The district court, however, refused to ask prospective jurors the following additional questions requested by Alcala:

25. What are your opinions regarding personal injury lawsuits? 26. What are your opinions concerning product liability lawsuits? 27. Have you or someone you know actively advocated tort reform? 28. Have you or someone you know actively campaigned for or against legislation concerning personal injury lawsuits? 29. Do you believe that personal injury lawsuits increase your cost of living? 32. Do you agree or disagree with the rule of law that allows a person to recover monetary damages for pain, suffering, or disability proximately resulting from the negligence of No. 06-3153 Page 3

another? If you disagree with such a law, please explain whether or not you would follow such a law in this case if it is given to you.

Alcala argues on appeal that the district court abused its discretion in refusing to ask the prospective jurors these questions and that this entitles him to a new trial. The district court has “broad discretion in determining how best to conduct voir dire.” United States v. Guy, 924 F.2d 702, 708 (7th Cir. 1991). Moreover, litigants “do not have a right to have a particular question asked.” Gardner v. Barnett, 199 F.3d 915, 920-21 (7th Cir. 1999). Voir dire is sufficient if the court has asked enough questions “to enable the parties to exercise challenges intelligently.” United States v. $94,000, 2 F.3d 778, 788 (7th Cir. 1993).

+++

According to the court excerpt, when is voir dire sufficient? The lines after this point are separate material, unconnected to the court excerpt.

+++

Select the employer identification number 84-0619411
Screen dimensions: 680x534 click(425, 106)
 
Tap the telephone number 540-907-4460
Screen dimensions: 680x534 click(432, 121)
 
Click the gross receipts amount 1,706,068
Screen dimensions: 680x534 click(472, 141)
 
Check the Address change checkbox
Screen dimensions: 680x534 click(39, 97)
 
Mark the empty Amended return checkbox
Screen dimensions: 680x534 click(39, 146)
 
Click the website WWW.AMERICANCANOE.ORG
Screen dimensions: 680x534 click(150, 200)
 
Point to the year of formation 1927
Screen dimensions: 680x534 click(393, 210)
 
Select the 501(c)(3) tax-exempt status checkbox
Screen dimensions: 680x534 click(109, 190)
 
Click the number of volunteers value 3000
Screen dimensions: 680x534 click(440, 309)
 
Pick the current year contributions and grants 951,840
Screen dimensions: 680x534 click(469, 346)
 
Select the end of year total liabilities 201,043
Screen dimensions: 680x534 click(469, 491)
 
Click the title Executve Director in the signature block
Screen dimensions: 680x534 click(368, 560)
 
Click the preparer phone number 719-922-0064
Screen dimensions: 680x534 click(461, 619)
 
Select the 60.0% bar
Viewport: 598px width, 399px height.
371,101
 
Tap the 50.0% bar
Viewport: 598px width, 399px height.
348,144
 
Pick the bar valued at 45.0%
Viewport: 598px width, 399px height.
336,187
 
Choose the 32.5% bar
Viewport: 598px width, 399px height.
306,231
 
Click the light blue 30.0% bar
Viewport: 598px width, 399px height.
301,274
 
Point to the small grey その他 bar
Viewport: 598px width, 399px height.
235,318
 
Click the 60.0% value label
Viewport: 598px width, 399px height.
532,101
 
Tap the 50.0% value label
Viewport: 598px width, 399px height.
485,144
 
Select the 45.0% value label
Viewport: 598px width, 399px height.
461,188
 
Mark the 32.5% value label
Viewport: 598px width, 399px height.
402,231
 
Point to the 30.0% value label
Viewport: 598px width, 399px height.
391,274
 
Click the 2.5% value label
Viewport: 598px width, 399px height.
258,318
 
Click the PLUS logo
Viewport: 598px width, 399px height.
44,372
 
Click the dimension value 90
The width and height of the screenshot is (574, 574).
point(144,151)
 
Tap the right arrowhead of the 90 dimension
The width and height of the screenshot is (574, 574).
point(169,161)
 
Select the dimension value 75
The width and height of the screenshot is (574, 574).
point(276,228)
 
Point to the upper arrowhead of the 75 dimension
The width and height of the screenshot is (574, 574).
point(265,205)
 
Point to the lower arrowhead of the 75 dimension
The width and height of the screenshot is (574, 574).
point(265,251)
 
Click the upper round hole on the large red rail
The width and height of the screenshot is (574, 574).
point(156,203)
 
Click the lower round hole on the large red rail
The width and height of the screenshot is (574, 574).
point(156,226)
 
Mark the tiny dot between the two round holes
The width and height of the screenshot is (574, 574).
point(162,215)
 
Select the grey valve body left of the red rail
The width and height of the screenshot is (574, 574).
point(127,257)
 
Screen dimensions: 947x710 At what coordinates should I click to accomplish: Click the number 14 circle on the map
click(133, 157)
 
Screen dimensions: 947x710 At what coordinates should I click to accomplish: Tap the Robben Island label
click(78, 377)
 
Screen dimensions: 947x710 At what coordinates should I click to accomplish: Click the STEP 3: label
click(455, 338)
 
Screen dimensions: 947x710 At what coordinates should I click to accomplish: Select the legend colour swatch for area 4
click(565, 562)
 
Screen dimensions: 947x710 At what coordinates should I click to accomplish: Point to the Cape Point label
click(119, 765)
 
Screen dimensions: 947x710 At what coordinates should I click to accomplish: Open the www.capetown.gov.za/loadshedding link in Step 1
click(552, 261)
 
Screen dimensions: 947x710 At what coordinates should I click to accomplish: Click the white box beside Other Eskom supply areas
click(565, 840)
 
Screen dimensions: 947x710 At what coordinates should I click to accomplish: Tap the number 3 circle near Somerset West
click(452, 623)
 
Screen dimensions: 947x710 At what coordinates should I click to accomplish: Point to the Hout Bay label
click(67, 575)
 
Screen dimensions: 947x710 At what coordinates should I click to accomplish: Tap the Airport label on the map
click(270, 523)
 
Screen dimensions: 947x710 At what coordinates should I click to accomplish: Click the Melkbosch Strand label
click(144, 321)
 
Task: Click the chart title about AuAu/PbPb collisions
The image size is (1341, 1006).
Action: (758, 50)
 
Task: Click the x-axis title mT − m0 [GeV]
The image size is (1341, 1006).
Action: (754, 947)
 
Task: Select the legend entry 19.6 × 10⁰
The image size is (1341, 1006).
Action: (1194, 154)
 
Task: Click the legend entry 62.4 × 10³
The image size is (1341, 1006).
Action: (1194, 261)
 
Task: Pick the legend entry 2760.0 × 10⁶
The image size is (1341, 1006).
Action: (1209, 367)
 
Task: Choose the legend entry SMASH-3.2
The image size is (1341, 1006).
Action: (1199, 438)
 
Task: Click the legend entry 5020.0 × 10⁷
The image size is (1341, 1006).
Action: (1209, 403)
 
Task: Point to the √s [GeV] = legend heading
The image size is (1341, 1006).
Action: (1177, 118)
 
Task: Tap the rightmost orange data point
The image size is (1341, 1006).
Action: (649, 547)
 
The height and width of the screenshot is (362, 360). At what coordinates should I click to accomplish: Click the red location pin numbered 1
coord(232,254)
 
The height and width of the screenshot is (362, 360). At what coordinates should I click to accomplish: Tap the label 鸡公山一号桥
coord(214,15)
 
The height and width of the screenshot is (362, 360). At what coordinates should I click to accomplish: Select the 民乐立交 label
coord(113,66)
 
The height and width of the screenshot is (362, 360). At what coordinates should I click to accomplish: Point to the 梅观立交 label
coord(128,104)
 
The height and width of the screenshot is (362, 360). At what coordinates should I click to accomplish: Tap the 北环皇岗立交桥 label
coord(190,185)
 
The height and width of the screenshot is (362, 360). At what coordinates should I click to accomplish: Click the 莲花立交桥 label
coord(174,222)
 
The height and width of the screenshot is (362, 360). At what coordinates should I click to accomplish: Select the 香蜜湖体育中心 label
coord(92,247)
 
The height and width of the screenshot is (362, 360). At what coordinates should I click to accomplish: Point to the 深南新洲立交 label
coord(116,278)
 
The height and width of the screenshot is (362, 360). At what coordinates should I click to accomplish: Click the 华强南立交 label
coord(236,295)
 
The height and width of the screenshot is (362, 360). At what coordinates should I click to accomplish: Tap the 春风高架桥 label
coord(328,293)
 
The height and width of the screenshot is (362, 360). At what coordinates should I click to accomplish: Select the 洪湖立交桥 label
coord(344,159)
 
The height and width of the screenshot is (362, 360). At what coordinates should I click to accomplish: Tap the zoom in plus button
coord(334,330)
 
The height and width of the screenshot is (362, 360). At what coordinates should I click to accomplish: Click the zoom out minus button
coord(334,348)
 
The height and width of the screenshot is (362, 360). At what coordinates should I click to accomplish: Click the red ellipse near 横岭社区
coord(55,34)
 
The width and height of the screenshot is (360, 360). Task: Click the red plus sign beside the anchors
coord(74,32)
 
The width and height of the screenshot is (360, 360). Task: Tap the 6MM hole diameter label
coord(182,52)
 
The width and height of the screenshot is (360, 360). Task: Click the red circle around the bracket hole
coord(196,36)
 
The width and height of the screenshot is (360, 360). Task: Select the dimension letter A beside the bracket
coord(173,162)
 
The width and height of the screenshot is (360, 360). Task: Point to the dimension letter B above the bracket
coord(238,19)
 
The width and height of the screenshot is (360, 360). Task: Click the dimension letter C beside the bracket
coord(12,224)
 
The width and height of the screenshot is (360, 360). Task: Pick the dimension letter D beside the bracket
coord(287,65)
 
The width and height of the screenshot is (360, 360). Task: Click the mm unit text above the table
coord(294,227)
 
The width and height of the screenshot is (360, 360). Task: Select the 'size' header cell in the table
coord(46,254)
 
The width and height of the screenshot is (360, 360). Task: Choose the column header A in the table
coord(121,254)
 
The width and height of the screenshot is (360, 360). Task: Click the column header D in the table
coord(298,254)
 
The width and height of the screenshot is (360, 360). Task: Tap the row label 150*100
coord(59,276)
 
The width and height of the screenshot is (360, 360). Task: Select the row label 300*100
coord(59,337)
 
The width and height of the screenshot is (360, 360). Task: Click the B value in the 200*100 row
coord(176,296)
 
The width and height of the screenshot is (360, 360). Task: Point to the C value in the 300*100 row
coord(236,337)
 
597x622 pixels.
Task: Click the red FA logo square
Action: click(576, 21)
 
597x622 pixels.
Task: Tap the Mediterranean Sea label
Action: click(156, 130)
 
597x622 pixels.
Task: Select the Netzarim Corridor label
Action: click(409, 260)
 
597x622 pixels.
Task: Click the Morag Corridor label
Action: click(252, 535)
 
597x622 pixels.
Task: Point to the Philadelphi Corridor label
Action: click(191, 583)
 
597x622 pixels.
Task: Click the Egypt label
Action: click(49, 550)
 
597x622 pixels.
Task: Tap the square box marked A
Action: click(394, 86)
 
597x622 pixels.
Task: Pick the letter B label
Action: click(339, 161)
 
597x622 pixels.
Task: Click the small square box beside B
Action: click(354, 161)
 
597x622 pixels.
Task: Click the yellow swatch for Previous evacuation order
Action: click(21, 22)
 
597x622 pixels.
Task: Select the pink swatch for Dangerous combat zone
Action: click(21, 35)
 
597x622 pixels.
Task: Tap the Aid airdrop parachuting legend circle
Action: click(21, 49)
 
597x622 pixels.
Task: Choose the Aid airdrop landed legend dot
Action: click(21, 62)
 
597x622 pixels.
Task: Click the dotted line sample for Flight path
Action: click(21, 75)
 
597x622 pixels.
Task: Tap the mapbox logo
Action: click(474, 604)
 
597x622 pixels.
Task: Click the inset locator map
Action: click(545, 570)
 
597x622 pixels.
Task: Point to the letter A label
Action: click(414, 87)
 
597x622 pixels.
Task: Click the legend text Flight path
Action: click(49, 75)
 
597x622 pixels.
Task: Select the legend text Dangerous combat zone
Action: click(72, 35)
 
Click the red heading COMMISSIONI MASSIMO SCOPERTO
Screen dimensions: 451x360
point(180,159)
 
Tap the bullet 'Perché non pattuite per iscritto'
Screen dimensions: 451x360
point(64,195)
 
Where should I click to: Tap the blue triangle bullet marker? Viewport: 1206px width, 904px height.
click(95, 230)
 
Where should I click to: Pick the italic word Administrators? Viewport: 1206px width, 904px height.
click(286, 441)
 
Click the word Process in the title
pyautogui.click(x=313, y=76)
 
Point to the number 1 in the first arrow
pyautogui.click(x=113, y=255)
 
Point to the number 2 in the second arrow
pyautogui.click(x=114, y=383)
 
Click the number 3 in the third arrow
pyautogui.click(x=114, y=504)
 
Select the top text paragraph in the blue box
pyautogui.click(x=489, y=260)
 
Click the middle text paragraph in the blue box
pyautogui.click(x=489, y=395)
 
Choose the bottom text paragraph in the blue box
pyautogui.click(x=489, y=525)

+++

SOLUTION TO THE EXERCISE
Voir dire is sufficient when the court has asked enough questions to enable the parties to exercise challenges intelligently.